**** Selected extract ****
The general scope of the study is thermoacoustic engines. A stack is placed between two heat exchangers, in a tube ending at a dead end and with a given charge (for example a thermoacoustic refrigerator) on the other side. A temperature difference is applied between the heat exchangers. From a technical point of view, there is unavoidable dead space between stack and heat exchangers. One specific objective is to study the effect of varying the spacing between stack and heat exchangers on wave amplification, and therefore on the efficiency of such a thermoacoustic wave generator.

One important hypothesis is that the stack is short compared to the resonator length, which justifies a low Mach number approximation for the flow within the stack. In this context, a 2D low Mach number computer code is modified in order to take into account the heat exchangers and the coupling between the stack and the resonator. The code was previously used to operate in the heat pump (refrigeration) configuration [1],[2], where given oscillating flow and temperature conditions at the boundaries led to the establishment of a temperature gradient along the plates. In the present study, temperature is prescribed at the heat exchangers, and the flow boundary conditions are solved so that time amplication of the wave can be analysed.

In another related study, the necessary existence of dead space between stack and heat exchangers leads to convective movements around and within the horizontal stack plates. These movements prevent the establisment of a linear distribution of temperature along the plates across the stack, which can prevent the onset of the thermoacoustic wave amplification. We have conducted numerical studies of natural convection within a differentially heated cavity containing horizontal conducting plates, under Boussinesq assumptions. This second study does not consider oscillating flow.

Description

Low Mach number simulations

Geometry

Due to the periodicity of the stack plates arrangement, if gravity effects are neglected, the domain of study can be restricted to one horizontal slice of the resonator, sandwiched between two half stack plates, containing the whole stack length, and extending past the stack (Figure 1). The heat exchangers are first considered to be ideal.

Figure 1: geometry

All frontiers of the domain are set to be adiabatic. Periodic flow conditions are set at horizontal boundaries. At the solid/fluid interface, no-slip conditions are imposed, as well as continuity of temperature and heat flux.

Model description

Let the reference length be the stack length $\scriptstyle L_S$ and the reference time be the acoustic period $\scriptstyle 1/f$ (where $\scriptstyle f$ is the resonant frequency determined by the resonator length). The reference velocity is then $\scriptstyle L_S f$ , and the reference Mach number $\scriptstyle M = L_S f/c = L_S/\lambda$ is a small parameter, due to the short stack assumption.
**** Given data ****
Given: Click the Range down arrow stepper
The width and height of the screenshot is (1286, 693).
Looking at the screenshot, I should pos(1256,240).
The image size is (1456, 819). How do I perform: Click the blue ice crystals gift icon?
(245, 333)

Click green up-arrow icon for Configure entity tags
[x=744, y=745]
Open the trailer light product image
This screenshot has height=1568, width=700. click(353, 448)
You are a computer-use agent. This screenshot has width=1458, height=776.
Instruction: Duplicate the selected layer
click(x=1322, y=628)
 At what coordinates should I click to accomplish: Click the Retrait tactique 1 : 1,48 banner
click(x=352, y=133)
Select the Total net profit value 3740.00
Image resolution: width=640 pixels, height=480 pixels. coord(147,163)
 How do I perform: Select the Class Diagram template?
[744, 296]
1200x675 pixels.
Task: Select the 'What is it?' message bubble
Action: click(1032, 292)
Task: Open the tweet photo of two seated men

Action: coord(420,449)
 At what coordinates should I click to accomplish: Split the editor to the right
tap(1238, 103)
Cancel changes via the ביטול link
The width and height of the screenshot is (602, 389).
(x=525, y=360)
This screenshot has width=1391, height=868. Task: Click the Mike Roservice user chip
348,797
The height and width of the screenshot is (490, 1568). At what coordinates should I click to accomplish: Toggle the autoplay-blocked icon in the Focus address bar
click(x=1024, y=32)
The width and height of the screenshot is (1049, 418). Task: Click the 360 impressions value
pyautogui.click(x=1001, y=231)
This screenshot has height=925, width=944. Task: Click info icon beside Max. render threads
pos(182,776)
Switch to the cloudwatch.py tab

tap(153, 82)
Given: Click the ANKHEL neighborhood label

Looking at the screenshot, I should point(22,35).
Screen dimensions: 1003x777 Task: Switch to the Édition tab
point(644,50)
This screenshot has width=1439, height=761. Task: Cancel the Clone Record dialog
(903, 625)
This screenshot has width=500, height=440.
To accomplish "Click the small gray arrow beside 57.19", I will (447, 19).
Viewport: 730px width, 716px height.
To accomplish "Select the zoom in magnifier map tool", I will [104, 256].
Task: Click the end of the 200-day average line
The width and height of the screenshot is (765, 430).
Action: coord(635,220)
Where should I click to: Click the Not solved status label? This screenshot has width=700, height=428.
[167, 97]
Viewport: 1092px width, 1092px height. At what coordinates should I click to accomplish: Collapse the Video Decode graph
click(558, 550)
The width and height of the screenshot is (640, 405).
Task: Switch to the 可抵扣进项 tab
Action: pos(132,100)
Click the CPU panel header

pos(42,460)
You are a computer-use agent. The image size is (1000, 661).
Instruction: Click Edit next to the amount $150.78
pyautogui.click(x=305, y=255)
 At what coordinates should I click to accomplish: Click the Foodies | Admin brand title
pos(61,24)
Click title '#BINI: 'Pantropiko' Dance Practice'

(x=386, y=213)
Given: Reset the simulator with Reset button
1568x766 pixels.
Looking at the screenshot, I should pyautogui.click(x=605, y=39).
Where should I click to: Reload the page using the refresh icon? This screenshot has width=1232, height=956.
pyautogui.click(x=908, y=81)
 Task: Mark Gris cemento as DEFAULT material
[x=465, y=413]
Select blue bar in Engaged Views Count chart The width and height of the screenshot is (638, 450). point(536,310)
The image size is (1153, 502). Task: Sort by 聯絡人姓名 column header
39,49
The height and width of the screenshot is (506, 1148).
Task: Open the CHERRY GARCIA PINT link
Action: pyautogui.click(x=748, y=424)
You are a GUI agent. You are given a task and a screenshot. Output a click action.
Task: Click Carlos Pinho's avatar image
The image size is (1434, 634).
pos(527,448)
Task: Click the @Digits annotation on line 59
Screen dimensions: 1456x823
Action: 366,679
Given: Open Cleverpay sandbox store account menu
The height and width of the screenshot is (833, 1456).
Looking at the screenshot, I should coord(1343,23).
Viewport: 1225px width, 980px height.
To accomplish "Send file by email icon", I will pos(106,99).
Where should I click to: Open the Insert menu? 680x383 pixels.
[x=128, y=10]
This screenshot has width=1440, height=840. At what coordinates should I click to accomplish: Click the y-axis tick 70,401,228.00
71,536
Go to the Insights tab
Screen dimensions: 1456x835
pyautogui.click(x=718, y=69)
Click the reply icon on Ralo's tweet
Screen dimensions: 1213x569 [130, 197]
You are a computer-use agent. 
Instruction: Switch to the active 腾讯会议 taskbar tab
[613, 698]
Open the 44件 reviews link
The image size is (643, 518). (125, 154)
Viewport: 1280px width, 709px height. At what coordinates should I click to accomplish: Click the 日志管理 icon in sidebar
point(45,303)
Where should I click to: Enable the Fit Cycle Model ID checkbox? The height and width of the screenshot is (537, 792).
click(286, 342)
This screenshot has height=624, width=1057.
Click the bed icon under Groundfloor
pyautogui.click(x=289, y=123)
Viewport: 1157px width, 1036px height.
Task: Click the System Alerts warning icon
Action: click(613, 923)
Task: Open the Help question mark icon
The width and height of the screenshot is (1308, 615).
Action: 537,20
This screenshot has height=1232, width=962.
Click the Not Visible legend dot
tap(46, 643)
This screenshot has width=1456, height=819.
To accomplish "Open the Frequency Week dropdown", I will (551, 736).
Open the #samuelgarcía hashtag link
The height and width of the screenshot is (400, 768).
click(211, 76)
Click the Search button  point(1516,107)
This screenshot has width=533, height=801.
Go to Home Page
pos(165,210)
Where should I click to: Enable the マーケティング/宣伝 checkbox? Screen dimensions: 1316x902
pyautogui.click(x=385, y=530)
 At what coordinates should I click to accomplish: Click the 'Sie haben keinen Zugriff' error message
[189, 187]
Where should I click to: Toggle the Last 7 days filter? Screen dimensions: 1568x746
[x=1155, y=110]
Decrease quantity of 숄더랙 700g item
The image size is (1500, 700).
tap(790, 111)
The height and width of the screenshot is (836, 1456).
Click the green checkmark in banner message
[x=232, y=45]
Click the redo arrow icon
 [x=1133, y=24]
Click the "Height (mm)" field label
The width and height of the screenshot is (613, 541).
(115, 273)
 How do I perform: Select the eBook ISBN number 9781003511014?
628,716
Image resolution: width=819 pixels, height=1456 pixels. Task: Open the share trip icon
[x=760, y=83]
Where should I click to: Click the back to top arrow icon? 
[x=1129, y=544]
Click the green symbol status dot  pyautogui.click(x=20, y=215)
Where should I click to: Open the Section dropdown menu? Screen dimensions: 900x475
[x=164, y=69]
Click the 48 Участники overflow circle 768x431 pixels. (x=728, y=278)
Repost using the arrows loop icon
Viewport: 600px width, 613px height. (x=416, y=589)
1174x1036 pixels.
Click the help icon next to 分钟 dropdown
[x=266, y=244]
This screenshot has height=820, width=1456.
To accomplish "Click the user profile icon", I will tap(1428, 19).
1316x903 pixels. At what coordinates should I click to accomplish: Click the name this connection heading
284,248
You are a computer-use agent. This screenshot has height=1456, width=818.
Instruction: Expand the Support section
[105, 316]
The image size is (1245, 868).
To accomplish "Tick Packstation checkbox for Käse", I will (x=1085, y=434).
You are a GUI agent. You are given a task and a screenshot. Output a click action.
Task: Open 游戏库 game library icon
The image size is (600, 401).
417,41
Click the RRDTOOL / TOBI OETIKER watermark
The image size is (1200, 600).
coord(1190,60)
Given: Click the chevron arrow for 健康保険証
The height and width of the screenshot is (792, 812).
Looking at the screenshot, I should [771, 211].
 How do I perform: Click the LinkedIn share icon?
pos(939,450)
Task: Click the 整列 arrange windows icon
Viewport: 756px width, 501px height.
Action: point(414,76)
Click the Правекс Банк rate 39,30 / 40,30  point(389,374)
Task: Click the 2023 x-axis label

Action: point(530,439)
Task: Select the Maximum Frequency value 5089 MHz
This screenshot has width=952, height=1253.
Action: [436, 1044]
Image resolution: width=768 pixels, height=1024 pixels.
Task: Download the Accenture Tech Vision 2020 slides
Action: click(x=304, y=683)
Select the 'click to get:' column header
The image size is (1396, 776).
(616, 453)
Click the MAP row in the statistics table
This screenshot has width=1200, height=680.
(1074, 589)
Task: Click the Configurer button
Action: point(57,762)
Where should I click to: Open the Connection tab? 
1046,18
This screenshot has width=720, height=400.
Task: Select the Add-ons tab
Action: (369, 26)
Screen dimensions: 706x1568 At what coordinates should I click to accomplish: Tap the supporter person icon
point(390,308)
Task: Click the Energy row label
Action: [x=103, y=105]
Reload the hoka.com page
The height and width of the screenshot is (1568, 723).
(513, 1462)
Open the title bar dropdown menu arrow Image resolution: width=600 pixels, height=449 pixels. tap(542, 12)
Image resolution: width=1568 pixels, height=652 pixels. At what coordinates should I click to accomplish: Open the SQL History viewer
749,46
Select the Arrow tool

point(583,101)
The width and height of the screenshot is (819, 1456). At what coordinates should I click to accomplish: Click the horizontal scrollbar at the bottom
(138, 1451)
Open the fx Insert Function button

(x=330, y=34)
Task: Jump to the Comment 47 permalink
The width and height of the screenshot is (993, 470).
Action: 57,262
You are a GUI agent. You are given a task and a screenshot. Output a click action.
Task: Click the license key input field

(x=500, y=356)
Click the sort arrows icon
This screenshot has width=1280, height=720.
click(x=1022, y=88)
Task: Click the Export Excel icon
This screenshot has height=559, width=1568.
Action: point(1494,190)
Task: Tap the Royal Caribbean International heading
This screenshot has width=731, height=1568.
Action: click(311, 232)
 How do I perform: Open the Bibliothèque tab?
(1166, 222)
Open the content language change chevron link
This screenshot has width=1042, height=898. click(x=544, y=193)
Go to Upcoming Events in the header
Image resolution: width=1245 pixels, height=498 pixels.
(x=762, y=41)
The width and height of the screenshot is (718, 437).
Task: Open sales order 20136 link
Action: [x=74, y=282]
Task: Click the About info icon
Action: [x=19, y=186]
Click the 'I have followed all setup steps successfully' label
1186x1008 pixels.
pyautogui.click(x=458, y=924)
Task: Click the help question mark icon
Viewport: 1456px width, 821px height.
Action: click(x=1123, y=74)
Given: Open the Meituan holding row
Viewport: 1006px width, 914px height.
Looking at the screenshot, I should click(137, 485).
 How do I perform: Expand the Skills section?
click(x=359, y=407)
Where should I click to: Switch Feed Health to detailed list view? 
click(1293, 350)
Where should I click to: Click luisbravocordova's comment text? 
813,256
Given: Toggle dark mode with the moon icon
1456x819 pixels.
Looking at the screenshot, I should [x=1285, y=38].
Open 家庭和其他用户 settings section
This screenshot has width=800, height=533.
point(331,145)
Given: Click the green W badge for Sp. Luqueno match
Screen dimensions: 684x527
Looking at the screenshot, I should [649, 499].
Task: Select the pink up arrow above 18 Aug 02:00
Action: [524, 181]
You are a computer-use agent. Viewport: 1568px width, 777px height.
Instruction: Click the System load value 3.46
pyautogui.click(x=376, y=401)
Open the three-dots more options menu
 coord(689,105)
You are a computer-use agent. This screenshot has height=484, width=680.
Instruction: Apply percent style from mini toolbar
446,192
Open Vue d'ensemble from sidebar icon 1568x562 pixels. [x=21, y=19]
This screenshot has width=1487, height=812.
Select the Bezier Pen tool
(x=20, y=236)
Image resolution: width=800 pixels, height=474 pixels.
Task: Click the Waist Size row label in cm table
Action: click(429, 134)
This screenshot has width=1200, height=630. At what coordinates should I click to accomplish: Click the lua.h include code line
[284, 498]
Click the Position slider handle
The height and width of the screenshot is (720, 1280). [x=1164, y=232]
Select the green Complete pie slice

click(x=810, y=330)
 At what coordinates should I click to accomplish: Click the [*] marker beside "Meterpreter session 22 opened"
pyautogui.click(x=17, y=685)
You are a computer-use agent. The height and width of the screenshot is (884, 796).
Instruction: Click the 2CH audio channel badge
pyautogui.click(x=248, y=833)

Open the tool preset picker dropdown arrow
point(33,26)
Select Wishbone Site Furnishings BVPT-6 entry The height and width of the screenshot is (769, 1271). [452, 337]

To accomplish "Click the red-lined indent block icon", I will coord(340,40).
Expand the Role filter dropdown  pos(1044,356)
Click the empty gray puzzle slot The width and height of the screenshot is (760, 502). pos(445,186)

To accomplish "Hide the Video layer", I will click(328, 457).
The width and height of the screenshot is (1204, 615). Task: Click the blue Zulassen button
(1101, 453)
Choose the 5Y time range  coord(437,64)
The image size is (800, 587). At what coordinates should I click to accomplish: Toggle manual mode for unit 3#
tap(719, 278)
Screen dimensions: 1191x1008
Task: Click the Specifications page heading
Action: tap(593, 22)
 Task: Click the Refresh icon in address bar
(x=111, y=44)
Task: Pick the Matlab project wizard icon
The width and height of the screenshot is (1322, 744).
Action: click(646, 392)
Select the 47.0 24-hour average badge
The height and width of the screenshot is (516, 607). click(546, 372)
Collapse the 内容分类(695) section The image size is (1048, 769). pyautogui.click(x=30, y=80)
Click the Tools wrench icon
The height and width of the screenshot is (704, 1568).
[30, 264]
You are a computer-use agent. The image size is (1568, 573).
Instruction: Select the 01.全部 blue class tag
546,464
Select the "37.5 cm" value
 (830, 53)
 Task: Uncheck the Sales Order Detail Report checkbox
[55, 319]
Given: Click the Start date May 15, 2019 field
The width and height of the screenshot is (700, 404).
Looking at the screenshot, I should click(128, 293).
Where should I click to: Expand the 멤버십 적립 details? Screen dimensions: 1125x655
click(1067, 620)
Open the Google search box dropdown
****
§ **Set of tasks**
- A) Answer these questions from the thermoacoustic engine text:
(i) What quantity is prescribed at the heat exchangers in the present study?
(ii) What conditions are imposed at the solid/fluid interface?
(iii) Under what assumptions were the natural convection studies of the differentially heated cavity conducted?
- B) Return the records starting at the line that contains "Open the three-dots more options menu" and ending at the line that contains "Open Vue d'ensemble", both lines included, reproducing them without any change.
The thermoacoustic engine text and the records come from unrelated sources.

§ **Answers to the exercises**
- A)
(i) Temperature.
(ii) No-slip conditions, along with continuity of temperature and heat flux.
(iii) Boussinesq assumptions.

- B)
Open the three-dots more options menu
 coord(689,105)
You are a computer-use agent. This screenshot has height=484, width=680.
Instruction: Apply percent style from mini toolbar
446,192
Open Vue d'ensemble from sidebar icon 1568x562 pixels. [x=21, y=19]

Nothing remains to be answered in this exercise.